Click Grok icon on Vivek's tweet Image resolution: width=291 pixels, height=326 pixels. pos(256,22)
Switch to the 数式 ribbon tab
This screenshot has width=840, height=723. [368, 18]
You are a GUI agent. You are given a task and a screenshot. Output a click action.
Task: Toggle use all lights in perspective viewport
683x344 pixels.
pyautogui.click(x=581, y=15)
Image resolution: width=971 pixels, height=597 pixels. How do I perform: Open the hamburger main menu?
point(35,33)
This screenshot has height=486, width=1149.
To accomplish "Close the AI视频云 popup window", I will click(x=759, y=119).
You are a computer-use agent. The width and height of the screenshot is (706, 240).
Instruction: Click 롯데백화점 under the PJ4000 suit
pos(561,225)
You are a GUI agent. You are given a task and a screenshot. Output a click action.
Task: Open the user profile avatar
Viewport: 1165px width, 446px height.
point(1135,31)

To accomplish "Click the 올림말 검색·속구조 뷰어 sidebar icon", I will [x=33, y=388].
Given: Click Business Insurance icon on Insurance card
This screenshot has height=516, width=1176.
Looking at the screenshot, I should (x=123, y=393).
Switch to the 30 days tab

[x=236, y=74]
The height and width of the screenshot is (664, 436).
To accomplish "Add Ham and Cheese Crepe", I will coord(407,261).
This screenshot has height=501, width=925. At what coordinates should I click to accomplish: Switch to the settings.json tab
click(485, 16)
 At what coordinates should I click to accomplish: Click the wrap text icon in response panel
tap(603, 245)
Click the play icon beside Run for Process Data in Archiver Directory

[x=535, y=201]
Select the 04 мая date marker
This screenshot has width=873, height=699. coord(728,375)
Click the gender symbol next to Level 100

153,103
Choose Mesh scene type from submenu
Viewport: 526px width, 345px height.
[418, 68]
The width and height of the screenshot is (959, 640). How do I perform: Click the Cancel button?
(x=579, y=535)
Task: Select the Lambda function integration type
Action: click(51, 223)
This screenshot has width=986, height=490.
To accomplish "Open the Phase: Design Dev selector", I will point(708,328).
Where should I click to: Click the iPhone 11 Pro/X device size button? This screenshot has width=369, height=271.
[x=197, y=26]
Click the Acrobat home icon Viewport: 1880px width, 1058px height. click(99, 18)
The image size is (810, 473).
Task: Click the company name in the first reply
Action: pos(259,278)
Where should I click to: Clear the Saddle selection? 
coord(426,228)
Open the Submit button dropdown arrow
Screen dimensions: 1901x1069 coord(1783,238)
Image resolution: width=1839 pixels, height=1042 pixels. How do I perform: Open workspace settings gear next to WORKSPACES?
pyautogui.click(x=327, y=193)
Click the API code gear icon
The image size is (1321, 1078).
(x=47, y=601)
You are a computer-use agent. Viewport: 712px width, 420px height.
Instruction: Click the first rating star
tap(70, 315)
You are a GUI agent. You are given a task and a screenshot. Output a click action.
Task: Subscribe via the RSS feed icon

Aim - Can you swap every "GUI agent" in the data above for "GUI assistant" and reproduce all of the data with nothing else changed?

Exercise response -
Click Grok icon on Vivek's tweet Image resolution: width=291 pixels, height=326 pixels. pos(256,22)
Switch to the 数式 ribbon tab
This screenshot has width=840, height=723. [368, 18]
You are a GUI assistant. You are given a task and a screenshot. Output a click action.
Task: Toggle use all lights in perspective viewport
683x344 pixels.
pyautogui.click(x=581, y=15)
Image resolution: width=971 pixels, height=597 pixels. How do I perform: Open the hamburger main menu?
point(35,33)
This screenshot has height=486, width=1149.
To accomplish "Close the AI视频云 popup window", I will click(x=759, y=119).
You are a computer-use agent. The width and height of the screenshot is (706, 240).
Instruction: Click 롯데백화점 under the PJ4000 suit
pos(561,225)
You are a GUI assistant. You are given a task and a screenshot. Output a click action.
Task: Open the user profile avatar
Viewport: 1165px width, 446px height.
point(1135,31)

To accomplish "Click the 올림말 검색·속구조 뷰어 sidebar icon", I will [x=33, y=388].
Given: Click Business Insurance icon on Insurance card
This screenshot has height=516, width=1176.
Looking at the screenshot, I should (x=123, y=393).
Switch to the 30 days tab

[x=236, y=74]
The height and width of the screenshot is (664, 436).
To accomplish "Add Ham and Cheese Crepe", I will coord(407,261).
This screenshot has height=501, width=925. At what coordinates should I click to accomplish: Switch to the settings.json tab
click(485, 16)
 At what coordinates should I click to accomplish: Click the wrap text icon in response panel
tap(603, 245)
Click the play icon beside Run for Process Data in Archiver Directory

[x=535, y=201]
Select the 04 мая date marker
This screenshot has width=873, height=699. coord(728,375)
Click the gender symbol next to Level 100

153,103
Choose Mesh scene type from submenu
Viewport: 526px width, 345px height.
[418, 68]
The width and height of the screenshot is (959, 640). How do I perform: Click the Cancel button?
(x=579, y=535)
Task: Select the Lambda function integration type
Action: click(51, 223)
This screenshot has width=986, height=490.
To accomplish "Open the Phase: Design Dev selector", I will point(708,328).
Where should I click to: Click the iPhone 11 Pro/X device size button? This screenshot has width=369, height=271.
[x=197, y=26]
Click the Acrobat home icon Viewport: 1880px width, 1058px height. click(99, 18)
The image size is (810, 473).
Task: Click the company name in the first reply
Action: pos(259,278)
Where should I click to: Clear the Saddle selection? 
coord(426,228)
Open the Submit button dropdown arrow
Screen dimensions: 1901x1069 coord(1783,238)
Image resolution: width=1839 pixels, height=1042 pixels. How do I perform: Open workspace settings gear next to WORKSPACES?
pyautogui.click(x=327, y=193)
Click the API code gear icon
The image size is (1321, 1078).
(x=47, y=601)
You are a computer-use agent. Viewport: 712px width, 420px height.
Instruction: Click the first rating star
tap(70, 315)
You are a GUI assistant. You are given a task and a screenshot. Output a click action.
Task: Subscribe via the RSS feed icon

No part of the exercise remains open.